52 Solubility

Solubility is the relative ability of a solute (solid, liquid, or gas) to dissolve into a solvent and form a solution.

LEARNING OBJECTIVES

Recognize the various ions that cause a salt to generally be soluble/insoluble in water.

KEY TAKEAWAYS

Key Points

  • Solubility is the relative ability of a solute to dissolve into a solvent.
  • Several factors affect the solubility of a given solute in a given solvent. Temperature often plays the largest role, although pressure can have a significant effect for gases.
  • To predict whether a compound will be soluble in a given solvent, remember the saying, “Like dissolves like.” Highly polar ionic compounds such as salt readily dissolve in polar water, but do not readily dissolve in non-polar solutions such as benzene or chloroform.

Key Terms

  • : the compound that dissolves in solution (can be a solid, liquid, or gas)
  • : the relative ability of a solute to dissolve into a solvent
  • : the compound (usually a liquid) that dissolves the solute

Definition of Solubility

Solubility is the ability of a solid, liquid, or gaseous chemical substance (referred to as the solute) to dissolve in solvent (usually a liquid) and form a solution. The solubility of a substance fundamentally depends on the solvent used, as well as temperature and pressure. The solubility of a substance in a particular solvent is measured by the concentration of the saturated solution. A solution is considered saturated when adding additional solute no longer increases the concentration of the solution.

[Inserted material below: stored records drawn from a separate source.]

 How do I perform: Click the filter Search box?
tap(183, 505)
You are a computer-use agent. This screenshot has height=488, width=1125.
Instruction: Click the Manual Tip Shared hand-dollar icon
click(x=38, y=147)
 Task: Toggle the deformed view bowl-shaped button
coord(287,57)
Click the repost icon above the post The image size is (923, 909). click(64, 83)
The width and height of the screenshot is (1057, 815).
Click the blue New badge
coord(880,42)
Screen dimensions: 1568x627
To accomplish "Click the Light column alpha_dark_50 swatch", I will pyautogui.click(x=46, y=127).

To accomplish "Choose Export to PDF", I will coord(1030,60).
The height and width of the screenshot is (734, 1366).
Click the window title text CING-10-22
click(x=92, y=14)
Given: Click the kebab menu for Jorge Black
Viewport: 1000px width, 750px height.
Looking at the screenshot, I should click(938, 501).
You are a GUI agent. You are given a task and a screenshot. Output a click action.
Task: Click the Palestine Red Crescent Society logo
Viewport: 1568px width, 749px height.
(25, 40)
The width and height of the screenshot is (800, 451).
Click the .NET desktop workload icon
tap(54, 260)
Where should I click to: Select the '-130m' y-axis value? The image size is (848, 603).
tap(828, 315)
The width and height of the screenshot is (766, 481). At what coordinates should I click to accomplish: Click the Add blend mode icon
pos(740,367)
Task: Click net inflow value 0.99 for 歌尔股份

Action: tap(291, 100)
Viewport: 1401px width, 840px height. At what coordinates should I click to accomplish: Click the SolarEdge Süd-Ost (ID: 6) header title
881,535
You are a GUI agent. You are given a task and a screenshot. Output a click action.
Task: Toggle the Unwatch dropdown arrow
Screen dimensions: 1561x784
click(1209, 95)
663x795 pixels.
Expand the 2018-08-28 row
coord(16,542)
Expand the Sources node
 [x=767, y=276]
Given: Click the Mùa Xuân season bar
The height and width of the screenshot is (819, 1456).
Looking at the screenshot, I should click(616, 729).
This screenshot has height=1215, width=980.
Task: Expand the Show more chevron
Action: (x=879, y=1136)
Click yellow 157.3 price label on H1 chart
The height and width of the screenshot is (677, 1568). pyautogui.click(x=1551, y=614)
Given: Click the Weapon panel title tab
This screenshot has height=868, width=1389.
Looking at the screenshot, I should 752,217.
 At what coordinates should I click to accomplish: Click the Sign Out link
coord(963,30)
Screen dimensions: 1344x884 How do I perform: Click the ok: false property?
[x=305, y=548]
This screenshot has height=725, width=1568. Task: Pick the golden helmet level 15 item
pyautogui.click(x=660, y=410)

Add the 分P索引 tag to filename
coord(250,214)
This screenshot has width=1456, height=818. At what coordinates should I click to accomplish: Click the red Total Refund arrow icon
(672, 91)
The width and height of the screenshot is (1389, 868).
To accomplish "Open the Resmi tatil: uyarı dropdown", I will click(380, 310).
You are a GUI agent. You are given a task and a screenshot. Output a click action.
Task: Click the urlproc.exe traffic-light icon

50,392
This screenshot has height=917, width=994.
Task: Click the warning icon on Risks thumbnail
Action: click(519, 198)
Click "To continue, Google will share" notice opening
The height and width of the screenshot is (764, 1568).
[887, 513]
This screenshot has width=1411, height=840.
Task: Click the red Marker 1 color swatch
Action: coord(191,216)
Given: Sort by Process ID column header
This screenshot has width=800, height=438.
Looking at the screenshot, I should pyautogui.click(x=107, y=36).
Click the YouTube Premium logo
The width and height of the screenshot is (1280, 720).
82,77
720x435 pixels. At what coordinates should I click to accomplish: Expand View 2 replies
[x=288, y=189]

The degree of solubility ranges widely depending on the substances, from infinitely soluble (fully miscible), such as ethanol in water, to poorly soluble, such as silver chloride in water. The term “insoluble” is often applied to poorly soluble compounds. Under certain conditions, the equilibrium solubility can be exceeded, yielding a supersaturated solution.

Solubility does not depend on particle size; given enough time, even large particles will eventually dissolve.

Factors Affecting Solubility

Temperature

The solubility of a given solute in a given solvent typically depends on temperature. For many solids dissolved in liquid water, solubility tends to correspond with increasing temperature. As water molecules heat up, they vibrate more quickly and are better able to interact with and break apart the solute.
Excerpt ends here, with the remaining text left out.